#### Your task
Using the transcript excerpt on generations, answer each question briefly:
(a) In what year was the house bought, and what mortgage rate is said to have been paid on it?
(b) Believing in what makes someone a righteous person under the civil religion the speaker describes?
(c) Which generation would have to say "we were bad, we messed up everything"?

━━━ Text excerpt

It'll always be turned back to, you're just a bitter young guy. You're just angry. You need to respect your elders. And the reality is, it's like, no, because I look at it now, the things that are happening today that we are benefiting from, even in a minor way, 20 years, 30 years, it's going to be way worse for the kids that are born today than it is now.
I don't get why you can't just say, because I can tell you about all the problems with the millennial generation and all the sins that they're given to collectively, generationally, and say, yeah, I was part of that. These are the decisions I made that were poor and that were bad. Yeah, yeah. And it's like, I could do that. Right? Because it's easy to.
Because everyone wants to blame millennials and young people for their laziness and their lack of work ethic and all the things that seem obvious, but it's like, okay, well, like, turnabout is fair play. Like, what? Okay, what did you guys do wrong? And. Nope, nothing. I did everything right. I worked hard. I got my house in 1983, and I paid. Don't you know that I paid a 15% mortgage on that? And it's like, yeah, the house costs like $20,000, right? Like, okay, I paid that whole thing off.
It's like, well, don't you think, like, there's anything collectively, like, as a generation you did, that was not good or wrong? No, no. We were totally righteous and everything. So you're right. And there. And, yeah, I mean, if there was one that just said, no, we were wrong about these things, like, we destroyed our entire society and we thought we were righteous in doing it.
I think, I think that's the big thing is circling back to so much of this is the civil religion that dominates everything. You are a righteous person if you believe it. You're a righteous person if you believe egalitarianism in all its forms, and you're a bad person if you disagree with it. And so any form of contrition would imply that those things actually maybe are bad and they're not going to do that.
And it's like self reinforcing because the decisions they made and the things they were happy to agree with, all the social changes that took place, it confirms their own sense of righteousness. And so they would have to say that, no, the sixties and seventies generation, we were bad, we messed up everything. And, and that, that I don't think, I don't know if they can, I don't know if they can do that. And it's hard.

━━━━━━
━━━ Data excerpts

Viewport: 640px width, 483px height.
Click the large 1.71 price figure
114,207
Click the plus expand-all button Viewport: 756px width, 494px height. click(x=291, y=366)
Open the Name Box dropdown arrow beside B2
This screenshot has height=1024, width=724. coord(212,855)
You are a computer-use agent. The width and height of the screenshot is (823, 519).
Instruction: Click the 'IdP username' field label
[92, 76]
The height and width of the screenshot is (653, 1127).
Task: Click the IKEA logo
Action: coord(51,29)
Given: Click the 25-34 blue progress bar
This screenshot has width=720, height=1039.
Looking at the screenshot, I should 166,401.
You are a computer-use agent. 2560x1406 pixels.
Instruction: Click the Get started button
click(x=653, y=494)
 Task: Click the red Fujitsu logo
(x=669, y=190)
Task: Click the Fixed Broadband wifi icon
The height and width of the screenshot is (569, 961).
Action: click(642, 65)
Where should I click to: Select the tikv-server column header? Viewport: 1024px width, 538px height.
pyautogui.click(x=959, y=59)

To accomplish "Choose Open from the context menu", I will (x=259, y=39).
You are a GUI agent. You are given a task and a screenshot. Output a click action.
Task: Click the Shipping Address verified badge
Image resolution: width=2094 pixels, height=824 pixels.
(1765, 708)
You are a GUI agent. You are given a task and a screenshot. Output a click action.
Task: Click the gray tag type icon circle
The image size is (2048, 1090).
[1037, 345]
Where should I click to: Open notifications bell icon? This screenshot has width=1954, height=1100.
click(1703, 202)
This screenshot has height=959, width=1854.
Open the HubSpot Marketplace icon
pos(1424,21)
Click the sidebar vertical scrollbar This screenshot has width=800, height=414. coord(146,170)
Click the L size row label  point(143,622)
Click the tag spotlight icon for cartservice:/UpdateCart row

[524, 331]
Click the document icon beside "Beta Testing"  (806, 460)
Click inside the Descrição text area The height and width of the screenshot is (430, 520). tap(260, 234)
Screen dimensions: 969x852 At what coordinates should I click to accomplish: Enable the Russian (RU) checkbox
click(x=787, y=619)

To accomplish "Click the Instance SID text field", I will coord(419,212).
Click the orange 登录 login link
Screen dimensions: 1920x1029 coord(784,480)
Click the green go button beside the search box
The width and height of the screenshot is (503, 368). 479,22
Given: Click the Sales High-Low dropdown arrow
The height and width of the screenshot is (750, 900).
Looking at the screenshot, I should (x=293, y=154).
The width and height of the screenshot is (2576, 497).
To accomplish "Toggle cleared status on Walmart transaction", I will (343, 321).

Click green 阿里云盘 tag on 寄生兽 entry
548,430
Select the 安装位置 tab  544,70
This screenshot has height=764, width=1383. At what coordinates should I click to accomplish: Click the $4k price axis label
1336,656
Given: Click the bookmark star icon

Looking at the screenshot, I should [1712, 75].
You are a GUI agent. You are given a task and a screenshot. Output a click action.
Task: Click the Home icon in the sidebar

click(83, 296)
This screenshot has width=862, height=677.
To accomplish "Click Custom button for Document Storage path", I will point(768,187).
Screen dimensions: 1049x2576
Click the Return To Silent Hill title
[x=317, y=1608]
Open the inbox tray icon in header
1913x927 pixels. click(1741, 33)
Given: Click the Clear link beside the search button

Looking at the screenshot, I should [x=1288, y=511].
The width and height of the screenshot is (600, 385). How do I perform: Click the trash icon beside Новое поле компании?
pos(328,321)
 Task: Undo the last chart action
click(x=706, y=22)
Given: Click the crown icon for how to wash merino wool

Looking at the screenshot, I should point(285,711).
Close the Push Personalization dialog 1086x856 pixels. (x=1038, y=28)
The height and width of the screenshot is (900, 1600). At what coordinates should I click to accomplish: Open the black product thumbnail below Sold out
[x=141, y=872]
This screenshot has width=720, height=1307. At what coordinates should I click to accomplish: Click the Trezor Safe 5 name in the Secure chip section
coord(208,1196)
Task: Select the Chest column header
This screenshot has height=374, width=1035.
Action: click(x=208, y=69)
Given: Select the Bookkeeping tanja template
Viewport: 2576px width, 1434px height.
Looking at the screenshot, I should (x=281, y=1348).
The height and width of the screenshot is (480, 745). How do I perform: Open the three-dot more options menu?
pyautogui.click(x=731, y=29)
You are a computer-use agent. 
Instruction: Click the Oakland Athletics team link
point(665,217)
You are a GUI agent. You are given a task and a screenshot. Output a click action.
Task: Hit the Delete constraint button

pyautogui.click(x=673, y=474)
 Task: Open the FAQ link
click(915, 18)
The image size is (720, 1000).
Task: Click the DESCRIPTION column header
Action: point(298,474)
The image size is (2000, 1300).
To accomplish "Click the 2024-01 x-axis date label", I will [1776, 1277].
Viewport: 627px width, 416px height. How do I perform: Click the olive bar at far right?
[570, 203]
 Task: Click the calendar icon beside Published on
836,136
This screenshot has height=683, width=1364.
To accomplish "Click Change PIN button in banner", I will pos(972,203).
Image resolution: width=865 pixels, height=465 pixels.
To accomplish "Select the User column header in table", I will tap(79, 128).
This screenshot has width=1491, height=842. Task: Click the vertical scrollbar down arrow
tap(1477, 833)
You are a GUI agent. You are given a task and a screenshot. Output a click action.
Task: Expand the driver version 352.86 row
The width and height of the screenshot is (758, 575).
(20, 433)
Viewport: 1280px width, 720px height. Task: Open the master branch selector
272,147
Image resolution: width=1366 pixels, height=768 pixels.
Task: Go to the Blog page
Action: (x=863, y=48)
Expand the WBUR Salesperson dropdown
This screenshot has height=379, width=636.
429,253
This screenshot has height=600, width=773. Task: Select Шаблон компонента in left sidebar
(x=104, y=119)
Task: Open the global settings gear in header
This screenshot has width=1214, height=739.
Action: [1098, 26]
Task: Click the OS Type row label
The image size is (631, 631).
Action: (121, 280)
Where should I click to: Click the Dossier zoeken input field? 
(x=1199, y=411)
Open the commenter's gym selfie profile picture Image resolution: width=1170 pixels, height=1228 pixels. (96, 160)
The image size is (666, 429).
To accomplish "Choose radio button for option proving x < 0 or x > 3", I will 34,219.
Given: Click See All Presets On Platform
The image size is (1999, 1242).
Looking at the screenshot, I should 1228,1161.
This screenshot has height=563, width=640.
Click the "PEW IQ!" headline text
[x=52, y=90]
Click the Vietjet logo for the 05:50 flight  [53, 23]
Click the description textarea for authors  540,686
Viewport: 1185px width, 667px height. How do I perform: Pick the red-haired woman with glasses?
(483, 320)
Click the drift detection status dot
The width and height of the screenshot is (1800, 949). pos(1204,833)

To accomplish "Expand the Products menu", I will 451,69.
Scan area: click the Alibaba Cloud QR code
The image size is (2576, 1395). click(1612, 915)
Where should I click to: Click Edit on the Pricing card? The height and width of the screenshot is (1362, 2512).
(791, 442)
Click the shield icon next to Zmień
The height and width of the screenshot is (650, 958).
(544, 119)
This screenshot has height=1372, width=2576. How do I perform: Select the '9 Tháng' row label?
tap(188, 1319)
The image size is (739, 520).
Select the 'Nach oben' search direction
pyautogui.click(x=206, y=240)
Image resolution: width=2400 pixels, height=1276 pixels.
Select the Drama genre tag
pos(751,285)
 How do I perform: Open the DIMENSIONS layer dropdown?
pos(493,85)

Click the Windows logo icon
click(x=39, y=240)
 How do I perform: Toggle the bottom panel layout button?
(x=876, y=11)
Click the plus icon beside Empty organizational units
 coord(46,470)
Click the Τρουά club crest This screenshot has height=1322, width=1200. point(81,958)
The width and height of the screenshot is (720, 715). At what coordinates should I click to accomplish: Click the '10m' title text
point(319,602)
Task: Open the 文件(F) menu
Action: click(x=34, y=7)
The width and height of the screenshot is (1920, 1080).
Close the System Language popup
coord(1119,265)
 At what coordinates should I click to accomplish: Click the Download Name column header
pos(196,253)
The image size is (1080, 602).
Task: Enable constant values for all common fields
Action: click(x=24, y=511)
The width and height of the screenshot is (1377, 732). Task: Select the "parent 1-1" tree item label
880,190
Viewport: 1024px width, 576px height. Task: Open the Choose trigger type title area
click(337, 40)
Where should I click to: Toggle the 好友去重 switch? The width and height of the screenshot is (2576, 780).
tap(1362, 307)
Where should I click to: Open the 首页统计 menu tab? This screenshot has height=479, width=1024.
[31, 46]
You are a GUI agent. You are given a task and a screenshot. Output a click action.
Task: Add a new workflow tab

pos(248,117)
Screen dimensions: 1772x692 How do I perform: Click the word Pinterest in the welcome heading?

━━━━━━

#### Reply to the task
(a) 1983, at a 15% mortgage.
(b) Egalitarianism in all its forms.
(c) The sixties and seventies generation.